С чего это я вдруг, как наказанный за нерадивость школьник, взялся переписывать, слово в слово, некраткий отрывок "Записок неизвестного из Общества Соединенных Славян", в известности которого, впрочем, не сомневаюсь?

Что-то, видно, здесь ворожит, привораживает, не дает перу залениться или споткнуться, - я, кажется, даже знаю, чтó именно.

Как неотвязно внимателен летописец к последним минутам Кузьмина, - будто не то что наблюдал их, находясь бок о бок, но чуть ли не сам все это испытал… Да так оно отчасти и есть, хоть и рядом-то быть не пришлось и записано все потом, со слов, вероятно, того же Соловьева. Не испытал, зато теперь, записывая, испытывает и переиспытывает. Тут не пересказ, не рассказ даже, в которых все отстоялось и отлежалось, став всего лишь воспоминанием, тут пристальная примерка на самого себя.

Мне припомнился кто-то из жизнеописателей древности, повествующий о смерти Цезаря: как тот, увидав, что уже нет спасения от наставленных на него кинжалов, правой рукой набросил на голову тогу и левой прикрыл ею же колени, чтобы упасть и умереть не ребячески голоногим, а царственно укрытым до пят. Как в трагедии.

Не нарушив достоинства и - даже! - установлений эстетики.

Самообладание, думалось мне, почти неправдоподобное или неправдоподобное вовсе, - но вот как ведет себя черниговский поручик из Общества Соединенных Славян.

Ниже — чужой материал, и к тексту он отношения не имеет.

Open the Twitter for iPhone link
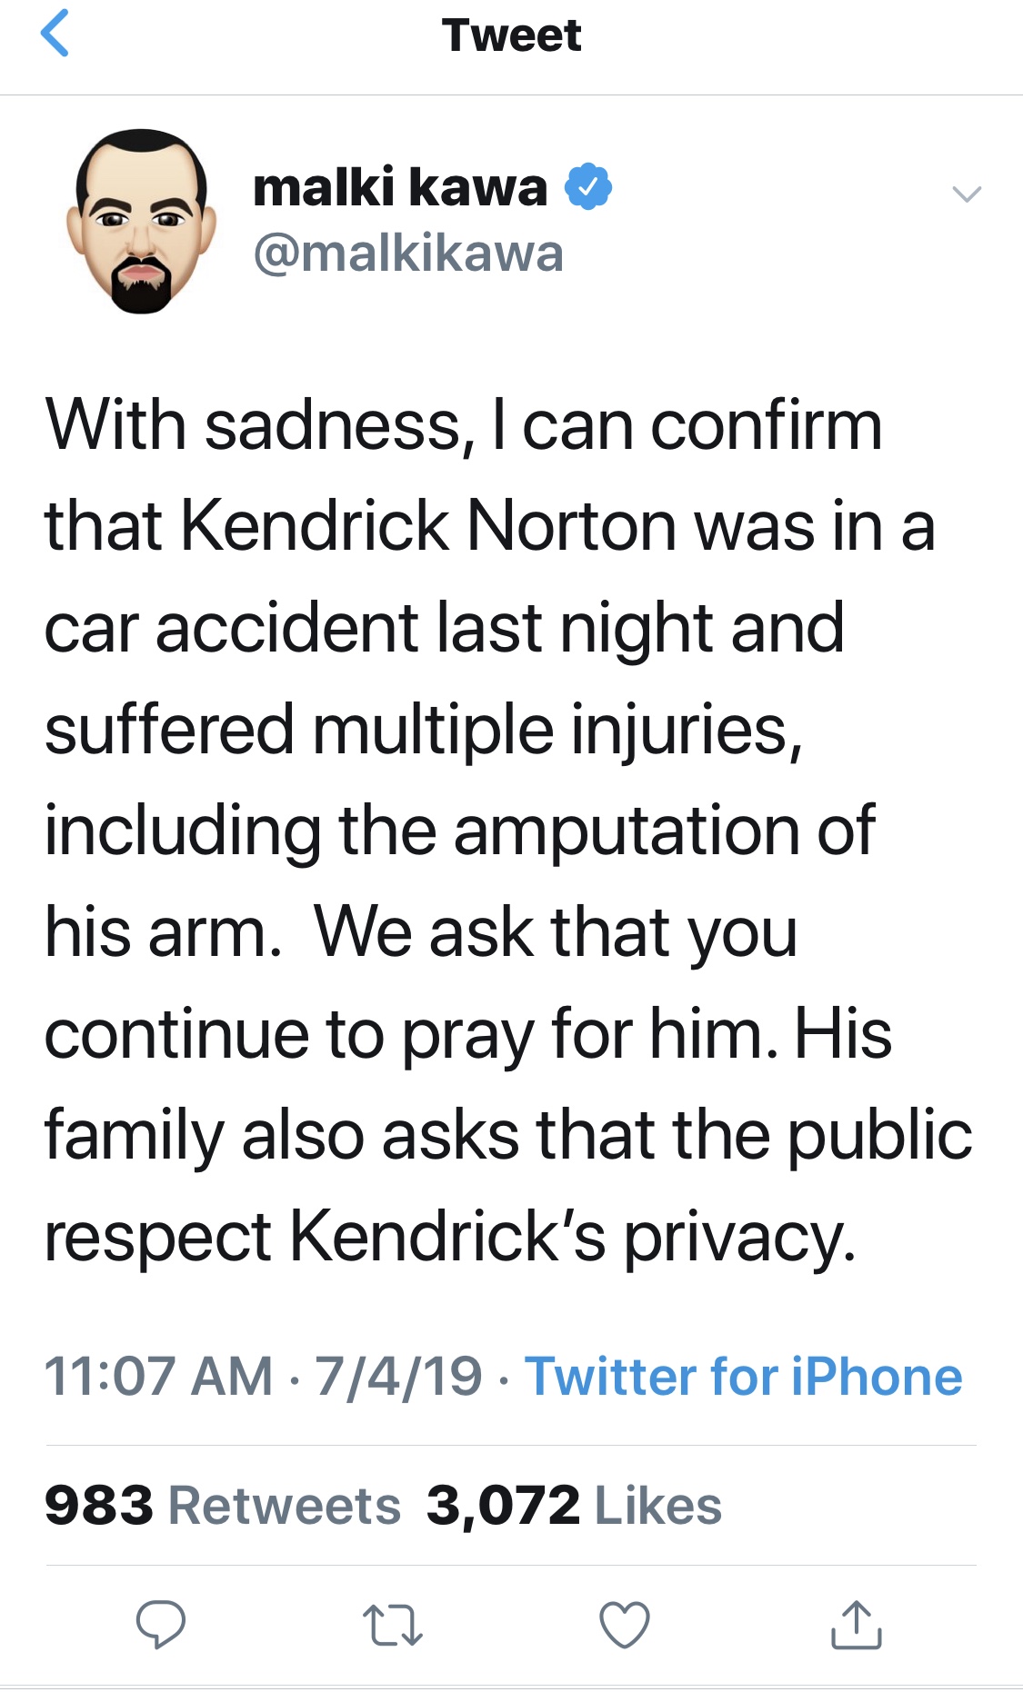Viewport: 1023px width, 1692px height. coord(743,1376)
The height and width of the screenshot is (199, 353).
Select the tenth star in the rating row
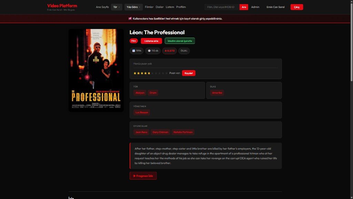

Горячий до бyйствa и самозабвенности - таким его представляют "Записки", - он с раздробленным плечом сохраняет присутствие духа в бою, а когда, безнадежно окруженный гусарами, решает сдаться, то именно решает, принимает решение, хладнокровно и трезво сознавая бессмысленность дальнейшего кровопролития и щадя, может быть, не только своих солдат, но и гусар, чьей крови по рассудку и чувству желать не может.

Непереносимо страдая от раны, он весел, он смеется и шутит, а меж тем спокойно улучает мгновение для самоубийства…

Римлянин? А может быть, просто - наш, русский, российский человек? Никто, как он, - в ту самую минуту, когда и являет высоту своего хладнокровного мужества и непоказного великодушия?